Rights were acquired directly from the author by PMJ head of non-fiction Dan Bunyard, who previously worked with O’Carroll on two tie-in books to the TV series, the first of which, Mrs Brown’s Family Handbook, has, according to the publisher, sold 162,000 hardbacks. Call Me Mrs Brown will be published on 13th October.
The publisher’s synopsis reads: “Born the youngest of 11 children, O’Carroll lost his carpenter father aged 10 and was brought up by his ‘mammy’, an inspirational figure who became Ireland’s first-ever female member of parliament for the Labour Party in 1953 while living in a two-bedroom tenement as a mother of 10 children.
“Before developing his award-winning TV series, Brendan had experiences as a waiter, publican, radio DJ, novelist and Hollywood scriptwriter. ’Mrs Brown’s Boys’ is one of the BBC’s most popular comedy series.
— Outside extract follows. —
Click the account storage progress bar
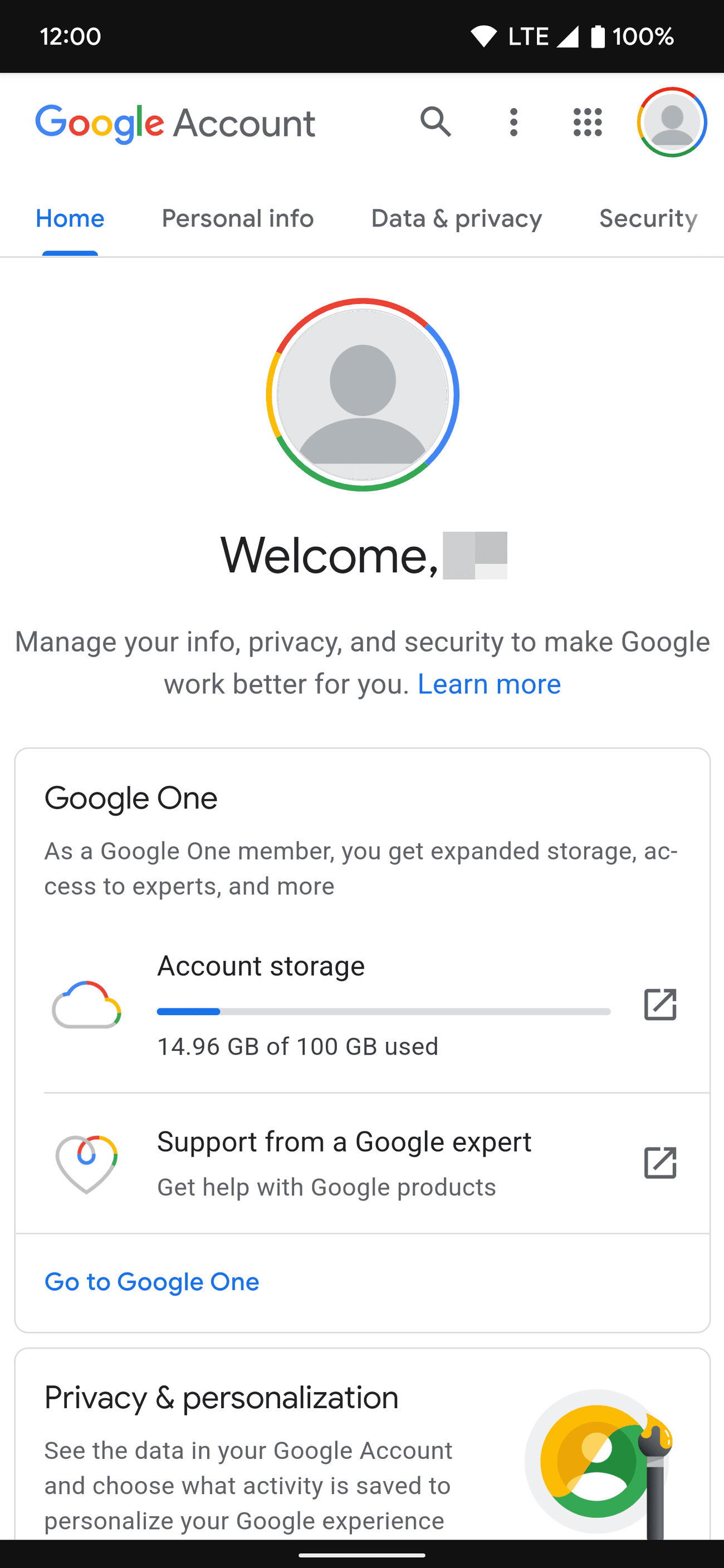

It has regularly attracted record viewing figures for its series and Christmas specials, and is the recipient of a Bafta as well as a five-time winner of the National Television Award for comedy, most recently in 2020 when it beat Phoebe Waller-Bridge’s ’Fleabag’ and Ricky Gervais’ ’After Life’ to the prize."
Bunyard said: “It’s been a joy to work with Brendan on his first memoir. It has warmth, tears, surprises and laughs, and just like his extraordinarily popular alter ego, Agnes Brown, a lot of heart. Brendan has a natural gift not just for humour but storytelling, and it’s a talent which shines through on every page.”
O’Carroll added: “In the hustle and bustle of this busy and sometimes complex world of ours we tend to only look forward as that is the direction we are moving.Writing this forced me to look back and relive many of the events and people that I had either forgotten or deliberately locked away in some vault in my mind.
“It has been both refreshing and frightening and indeed at times I have stopped typing to get a tissue. I do hope that Call Me Mrs Brown gives you some insight into my story and that you enjoy reading the story as much as I have enjoyed telling it.”